■ Stated task A:
Answer yes or no to each statement according to the passage on real estate taxes, and support each answer with the deciding words quoted from the passage: (i) Commercial buildings depreciate over 39 years. (ii) The $1 million price of the self-storage facility includes the land. (iii) The yearly depreciation deduction applies only to the amount of the down payment.
■ Stated task B:
Output everything in the listing from the line containing "Je reçois mon code Jardindéco (335, 2031)" down to the line containing "Youth Bottoms (183, 337)", both included, as a Markdown table with the columns No. and Entry, numbering the rows.

Whether right or wrong, there are major loopholes that real estate investors can utilize to minimize their income tax obligations. I don’t write the rules, but I utilize them because ultimately the government incentivizes ownership of land and buildings to promote strong infrastructure. Through recognizing bonus depreciation and carryforward losses, real estate investors can pay next to nothing in income tax when they are actively buying properties.
Let’s say you buy a self-storage facility for $1 million, excluding the value of the land. Commercial buildings depreciate over a schedule of 39 years, meaning each year you can deduct about 2.5% of the property value from your income. Even if you only put $300 thousand down and the rest was financed from a bank, you can still deduct $25 thousand from your income every year as depreciation, and that’s before recognizing bonus depreciation.

■ Given data:
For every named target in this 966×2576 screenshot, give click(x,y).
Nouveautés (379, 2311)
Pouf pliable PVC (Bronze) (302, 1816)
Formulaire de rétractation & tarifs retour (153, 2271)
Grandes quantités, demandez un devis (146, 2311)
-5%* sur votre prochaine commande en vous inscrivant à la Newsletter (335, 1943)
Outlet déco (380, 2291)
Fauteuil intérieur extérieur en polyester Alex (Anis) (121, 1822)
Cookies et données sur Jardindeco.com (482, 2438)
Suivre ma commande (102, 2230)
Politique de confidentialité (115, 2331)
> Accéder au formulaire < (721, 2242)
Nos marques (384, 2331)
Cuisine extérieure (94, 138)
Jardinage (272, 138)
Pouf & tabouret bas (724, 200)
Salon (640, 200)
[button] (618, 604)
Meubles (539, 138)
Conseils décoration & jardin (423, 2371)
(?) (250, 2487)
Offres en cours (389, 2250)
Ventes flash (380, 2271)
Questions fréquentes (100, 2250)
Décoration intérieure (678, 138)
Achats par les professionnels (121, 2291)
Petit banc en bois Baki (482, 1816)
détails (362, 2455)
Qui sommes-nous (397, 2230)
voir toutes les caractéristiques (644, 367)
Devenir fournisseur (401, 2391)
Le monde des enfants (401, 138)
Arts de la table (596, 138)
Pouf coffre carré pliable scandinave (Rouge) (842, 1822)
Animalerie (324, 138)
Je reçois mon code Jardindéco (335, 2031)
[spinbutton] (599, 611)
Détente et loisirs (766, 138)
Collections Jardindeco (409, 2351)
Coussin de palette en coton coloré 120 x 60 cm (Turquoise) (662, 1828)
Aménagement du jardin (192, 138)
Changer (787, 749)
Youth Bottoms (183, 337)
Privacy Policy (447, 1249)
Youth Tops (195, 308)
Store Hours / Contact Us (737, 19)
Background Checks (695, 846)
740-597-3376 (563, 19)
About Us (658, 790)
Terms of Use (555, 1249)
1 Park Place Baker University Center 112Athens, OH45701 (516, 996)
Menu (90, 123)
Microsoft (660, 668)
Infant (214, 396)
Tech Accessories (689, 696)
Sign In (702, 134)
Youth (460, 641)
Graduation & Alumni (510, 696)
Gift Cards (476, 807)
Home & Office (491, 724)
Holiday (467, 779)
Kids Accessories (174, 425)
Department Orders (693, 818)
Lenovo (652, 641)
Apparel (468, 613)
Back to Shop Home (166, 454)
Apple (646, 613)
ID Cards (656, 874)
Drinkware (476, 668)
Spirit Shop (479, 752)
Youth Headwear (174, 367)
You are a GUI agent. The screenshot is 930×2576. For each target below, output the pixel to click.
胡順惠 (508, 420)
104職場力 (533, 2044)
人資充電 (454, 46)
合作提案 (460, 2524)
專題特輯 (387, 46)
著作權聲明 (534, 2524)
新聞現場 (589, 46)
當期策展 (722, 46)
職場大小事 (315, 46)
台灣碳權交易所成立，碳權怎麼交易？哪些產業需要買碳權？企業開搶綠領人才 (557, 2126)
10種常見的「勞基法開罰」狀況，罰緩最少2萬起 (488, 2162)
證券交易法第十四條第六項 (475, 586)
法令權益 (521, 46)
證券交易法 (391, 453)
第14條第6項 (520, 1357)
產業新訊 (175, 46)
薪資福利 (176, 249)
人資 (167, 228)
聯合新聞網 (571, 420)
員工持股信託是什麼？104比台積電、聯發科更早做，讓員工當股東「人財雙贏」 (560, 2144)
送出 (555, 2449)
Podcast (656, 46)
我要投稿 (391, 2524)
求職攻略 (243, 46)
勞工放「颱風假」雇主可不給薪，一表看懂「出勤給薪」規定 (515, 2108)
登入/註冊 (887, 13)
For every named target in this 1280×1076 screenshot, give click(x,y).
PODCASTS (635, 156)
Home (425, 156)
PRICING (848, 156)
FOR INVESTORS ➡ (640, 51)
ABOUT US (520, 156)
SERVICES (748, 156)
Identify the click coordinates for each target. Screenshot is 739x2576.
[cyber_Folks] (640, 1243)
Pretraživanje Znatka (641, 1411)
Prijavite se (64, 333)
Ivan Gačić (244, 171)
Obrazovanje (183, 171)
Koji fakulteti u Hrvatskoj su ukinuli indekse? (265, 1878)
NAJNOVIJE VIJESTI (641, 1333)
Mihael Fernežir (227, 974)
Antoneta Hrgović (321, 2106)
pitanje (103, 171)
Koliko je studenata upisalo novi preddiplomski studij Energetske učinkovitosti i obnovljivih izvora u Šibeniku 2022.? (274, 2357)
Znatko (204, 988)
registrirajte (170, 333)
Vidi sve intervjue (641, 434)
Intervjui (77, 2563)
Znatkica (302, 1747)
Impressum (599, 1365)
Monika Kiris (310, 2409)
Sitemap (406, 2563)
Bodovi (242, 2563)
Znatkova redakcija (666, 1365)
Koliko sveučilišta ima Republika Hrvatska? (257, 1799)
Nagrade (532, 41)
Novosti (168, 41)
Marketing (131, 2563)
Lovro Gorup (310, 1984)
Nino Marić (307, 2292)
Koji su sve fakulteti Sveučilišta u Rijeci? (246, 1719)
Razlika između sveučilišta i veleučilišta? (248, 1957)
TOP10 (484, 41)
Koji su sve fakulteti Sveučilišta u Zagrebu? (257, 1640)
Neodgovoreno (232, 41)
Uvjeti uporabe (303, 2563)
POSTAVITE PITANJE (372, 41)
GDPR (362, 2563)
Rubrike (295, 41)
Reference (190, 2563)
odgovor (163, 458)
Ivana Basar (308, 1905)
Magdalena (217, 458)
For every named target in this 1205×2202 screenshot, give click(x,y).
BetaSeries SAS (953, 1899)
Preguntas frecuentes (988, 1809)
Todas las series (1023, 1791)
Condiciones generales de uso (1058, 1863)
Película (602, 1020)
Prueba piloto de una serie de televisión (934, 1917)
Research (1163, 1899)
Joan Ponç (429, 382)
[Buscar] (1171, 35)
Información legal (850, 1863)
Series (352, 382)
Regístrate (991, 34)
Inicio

■ Written response A:
(i) Yes: "Commercial buildings depreciate over a schedule of 39 years"
(ii) No: "excluding the value of the land"
(iii) No: "Even if you only put $300 thousand down and the rest was financed from a bank, you can still deduct $25 thousand from your income every year as depreciation"

■ Written response B:
| No. | Entry |
|---|---|
| 1 | Je reçois mon code Jardindéco (335, 2031) |
| 2 | [spinbutton] (599, 611) |
| 3 | Détente et loisirs (766, 138) |
| 4 | Collections Jardindeco (409, 2351) |
| 5 | Coussin de palette en coton coloré 120 x 60 cm (Turquoise) (662, 1828) |
| 6 | Aménagement du jardin (192, 138) |
| 7 | Changer (787, 749) |
| 8 | Youth Bottoms (183, 337) |